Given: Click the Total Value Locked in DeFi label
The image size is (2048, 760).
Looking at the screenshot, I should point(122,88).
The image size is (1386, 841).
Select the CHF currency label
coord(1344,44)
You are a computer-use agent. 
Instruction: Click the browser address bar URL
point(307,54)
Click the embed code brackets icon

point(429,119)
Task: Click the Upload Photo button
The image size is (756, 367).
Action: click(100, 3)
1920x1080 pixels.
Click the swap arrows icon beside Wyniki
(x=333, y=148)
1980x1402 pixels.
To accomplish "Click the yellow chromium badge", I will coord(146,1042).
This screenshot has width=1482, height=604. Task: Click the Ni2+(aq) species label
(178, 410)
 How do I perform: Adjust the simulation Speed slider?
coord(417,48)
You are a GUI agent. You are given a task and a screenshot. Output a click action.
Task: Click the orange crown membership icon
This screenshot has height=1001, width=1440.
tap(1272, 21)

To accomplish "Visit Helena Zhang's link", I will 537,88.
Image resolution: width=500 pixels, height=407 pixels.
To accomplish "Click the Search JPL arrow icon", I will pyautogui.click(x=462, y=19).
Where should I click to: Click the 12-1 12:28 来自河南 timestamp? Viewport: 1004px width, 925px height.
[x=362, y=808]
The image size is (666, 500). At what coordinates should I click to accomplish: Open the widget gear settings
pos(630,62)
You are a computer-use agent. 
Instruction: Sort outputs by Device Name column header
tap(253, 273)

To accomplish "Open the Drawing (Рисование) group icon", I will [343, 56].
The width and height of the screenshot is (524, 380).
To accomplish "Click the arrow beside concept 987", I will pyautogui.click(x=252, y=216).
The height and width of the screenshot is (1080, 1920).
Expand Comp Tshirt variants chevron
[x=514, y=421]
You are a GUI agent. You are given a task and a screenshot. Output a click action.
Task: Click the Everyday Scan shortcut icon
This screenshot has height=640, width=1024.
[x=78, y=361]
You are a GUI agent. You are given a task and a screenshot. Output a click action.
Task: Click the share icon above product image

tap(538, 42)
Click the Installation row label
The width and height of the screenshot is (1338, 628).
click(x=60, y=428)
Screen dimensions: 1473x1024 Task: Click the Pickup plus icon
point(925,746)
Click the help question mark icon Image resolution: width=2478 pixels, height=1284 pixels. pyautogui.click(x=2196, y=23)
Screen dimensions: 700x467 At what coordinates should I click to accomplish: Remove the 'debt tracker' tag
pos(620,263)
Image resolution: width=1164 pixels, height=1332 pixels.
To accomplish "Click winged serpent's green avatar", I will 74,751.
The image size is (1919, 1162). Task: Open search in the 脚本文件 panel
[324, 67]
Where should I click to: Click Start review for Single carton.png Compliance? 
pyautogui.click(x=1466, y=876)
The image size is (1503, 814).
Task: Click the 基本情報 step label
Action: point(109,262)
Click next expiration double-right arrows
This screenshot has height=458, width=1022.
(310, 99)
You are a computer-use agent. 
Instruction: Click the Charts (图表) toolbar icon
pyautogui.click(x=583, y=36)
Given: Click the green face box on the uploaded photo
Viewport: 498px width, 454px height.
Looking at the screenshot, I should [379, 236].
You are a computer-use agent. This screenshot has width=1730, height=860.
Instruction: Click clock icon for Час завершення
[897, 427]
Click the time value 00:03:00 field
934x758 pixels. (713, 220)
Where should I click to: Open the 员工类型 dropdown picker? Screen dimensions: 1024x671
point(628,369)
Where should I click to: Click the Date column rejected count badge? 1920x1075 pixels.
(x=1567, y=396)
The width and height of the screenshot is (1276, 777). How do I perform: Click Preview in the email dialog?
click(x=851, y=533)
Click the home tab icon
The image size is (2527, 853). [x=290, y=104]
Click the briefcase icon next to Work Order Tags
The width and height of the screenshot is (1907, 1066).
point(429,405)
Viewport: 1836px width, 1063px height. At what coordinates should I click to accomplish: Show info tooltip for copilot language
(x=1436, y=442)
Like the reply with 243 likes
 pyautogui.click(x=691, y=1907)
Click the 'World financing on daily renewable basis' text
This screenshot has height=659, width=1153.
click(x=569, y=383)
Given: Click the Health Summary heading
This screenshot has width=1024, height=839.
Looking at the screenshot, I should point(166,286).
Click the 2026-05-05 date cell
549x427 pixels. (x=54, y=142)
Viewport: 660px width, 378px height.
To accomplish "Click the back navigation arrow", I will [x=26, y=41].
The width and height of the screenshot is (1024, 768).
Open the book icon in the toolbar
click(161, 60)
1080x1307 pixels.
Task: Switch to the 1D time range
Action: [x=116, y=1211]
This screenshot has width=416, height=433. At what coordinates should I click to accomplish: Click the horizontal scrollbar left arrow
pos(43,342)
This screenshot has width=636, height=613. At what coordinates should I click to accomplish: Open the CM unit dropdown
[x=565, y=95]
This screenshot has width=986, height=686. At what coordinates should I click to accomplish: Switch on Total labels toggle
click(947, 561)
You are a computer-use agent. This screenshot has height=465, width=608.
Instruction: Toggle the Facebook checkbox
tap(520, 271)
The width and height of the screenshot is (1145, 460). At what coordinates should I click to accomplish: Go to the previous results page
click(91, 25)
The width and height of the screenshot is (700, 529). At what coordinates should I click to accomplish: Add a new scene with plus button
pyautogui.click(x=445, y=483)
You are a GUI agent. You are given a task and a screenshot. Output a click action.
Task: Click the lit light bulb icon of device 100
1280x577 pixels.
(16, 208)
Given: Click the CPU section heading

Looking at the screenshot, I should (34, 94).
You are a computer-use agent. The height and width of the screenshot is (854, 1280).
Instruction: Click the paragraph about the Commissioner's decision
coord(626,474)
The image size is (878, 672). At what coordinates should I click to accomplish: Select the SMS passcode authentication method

+---+

# [What to work on]
Reproduce all of the records above word for word, keeping every line in its original order.

# [Written answer]
Given: Click the Total Value Locked in DeFi label
The image size is (2048, 760).
Looking at the screenshot, I should point(122,88).
The image size is (1386, 841).
Select the CHF currency label
coord(1344,44)
You are a computer-use agent. 
Instruction: Click the browser address bar URL
point(307,54)
Click the embed code brackets icon

point(429,119)
Task: Click the Upload Photo button
The image size is (756, 367).
Action: click(100, 3)
1920x1080 pixels.
Click the swap arrows icon beside Wyniki
(x=333, y=148)
1980x1402 pixels.
To accomplish "Click the yellow chromium badge", I will coord(146,1042).
This screenshot has width=1482, height=604. Task: Click the Ni2+(aq) species label
(178, 410)
 How do I perform: Adjust the simulation Speed slider?
coord(417,48)
You are a GUI agent. You are given a task and a screenshot. Output a click action.
Task: Click the orange crown membership icon
This screenshot has height=1001, width=1440.
tap(1272, 21)

To accomplish "Visit Helena Zhang's link", I will 537,88.
Image resolution: width=500 pixels, height=407 pixels.
To accomplish "Click the Search JPL arrow icon", I will pyautogui.click(x=462, y=19).
Where should I click to: Click the 12-1 12:28 来自河南 timestamp? Viewport: 1004px width, 925px height.
[x=362, y=808]
The image size is (666, 500). At what coordinates should I click to accomplish: Open the widget gear settings
pos(630,62)
You are a computer-use agent. 
Instruction: Sort outputs by Device Name column header
tap(253, 273)

To accomplish "Open the Drawing (Рисование) group icon", I will [343, 56].
The width and height of the screenshot is (524, 380).
To accomplish "Click the arrow beside concept 987", I will pyautogui.click(x=252, y=216).
The height and width of the screenshot is (1080, 1920).
Expand Comp Tshirt variants chevron
[x=514, y=421]
You are a GUI agent. You are given a task and a screenshot. Output a click action.
Task: Click the Everyday Scan shortcut icon
This screenshot has height=640, width=1024.
[x=78, y=361]
You are a GUI agent. You are given a task and a screenshot. Output a click action.
Task: Click the share icon above product image

tap(538, 42)
Click the Installation row label
The width and height of the screenshot is (1338, 628).
click(x=60, y=428)
Screen dimensions: 1473x1024 Task: Click the Pickup plus icon
point(925,746)
Click the help question mark icon Image resolution: width=2478 pixels, height=1284 pixels. pyautogui.click(x=2196, y=23)
Screen dimensions: 700x467 At what coordinates should I click to accomplish: Remove the 'debt tracker' tag
pos(620,263)
Image resolution: width=1164 pixels, height=1332 pixels.
To accomplish "Click winged serpent's green avatar", I will 74,751.
The image size is (1919, 1162). Task: Open search in the 脚本文件 panel
[324, 67]
Where should I click to: Click Start review for Single carton.png Compliance? 
pyautogui.click(x=1466, y=876)
The image size is (1503, 814).
Task: Click the 基本情報 step label
Action: point(109,262)
Click next expiration double-right arrows
This screenshot has height=458, width=1022.
(310, 99)
You are a computer-use agent. 
Instruction: Click the Charts (图表) toolbar icon
pyautogui.click(x=583, y=36)
Given: Click the green face box on the uploaded photo
Viewport: 498px width, 454px height.
Looking at the screenshot, I should [379, 236].
You are a computer-use agent. This screenshot has width=1730, height=860.
Instruction: Click clock icon for Час завершення
[897, 427]
Click the time value 00:03:00 field
934x758 pixels. (713, 220)
Where should I click to: Open the 员工类型 dropdown picker? Screen dimensions: 1024x671
point(628,369)
Where should I click to: Click the Date column rejected count badge? 1920x1075 pixels.
(x=1567, y=396)
The width and height of the screenshot is (1276, 777). How do I perform: Click Preview in the email dialog?
click(x=851, y=533)
Click the home tab icon
The image size is (2527, 853). [x=290, y=104]
Click the briefcase icon next to Work Order Tags
The width and height of the screenshot is (1907, 1066).
point(429,405)
Viewport: 1836px width, 1063px height. At what coordinates should I click to accomplish: Show info tooltip for copilot language
(x=1436, y=442)
Like the reply with 243 likes
 pyautogui.click(x=691, y=1907)
Click the 'World financing on daily renewable basis' text
This screenshot has height=659, width=1153.
click(x=569, y=383)
Given: Click the Health Summary heading
This screenshot has width=1024, height=839.
Looking at the screenshot, I should point(166,286).
Click the 2026-05-05 date cell
549x427 pixels. (x=54, y=142)
Viewport: 660px width, 378px height.
To accomplish "Click the back navigation arrow", I will [x=26, y=41].
The width and height of the screenshot is (1024, 768).
Open the book icon in the toolbar
click(161, 60)
1080x1307 pixels.
Task: Switch to the 1D time range
Action: [x=116, y=1211]
This screenshot has width=416, height=433. At what coordinates should I click to accomplish: Click the horizontal scrollbar left arrow
pos(43,342)
This screenshot has width=636, height=613. At what coordinates should I click to accomplish: Open the CM unit dropdown
[x=565, y=95]
This screenshot has width=986, height=686. At what coordinates should I click to accomplish: Switch on Total labels toggle
click(947, 561)
You are a computer-use agent. This screenshot has height=465, width=608.
Instruction: Toggle the Facebook checkbox
tap(520, 271)
The width and height of the screenshot is (1145, 460). At what coordinates should I click to accomplish: Go to the previous results page
click(91, 25)
The width and height of the screenshot is (700, 529). At what coordinates should I click to accomplish: Add a new scene with plus button
pyautogui.click(x=445, y=483)
You are a GUI agent. You are given a task and a screenshot. Output a click action.
Task: Click the lit light bulb icon of device 100
1280x577 pixels.
(16, 208)
Given: Click the CPU section heading

Looking at the screenshot, I should (34, 94).
You are a computer-use agent. The height and width of the screenshot is (854, 1280).
Instruction: Click the paragraph about the Commissioner's decision
coord(626,474)
The image size is (878, 672). At what coordinates should I click to accomplish: Select the SMS passcode authentication method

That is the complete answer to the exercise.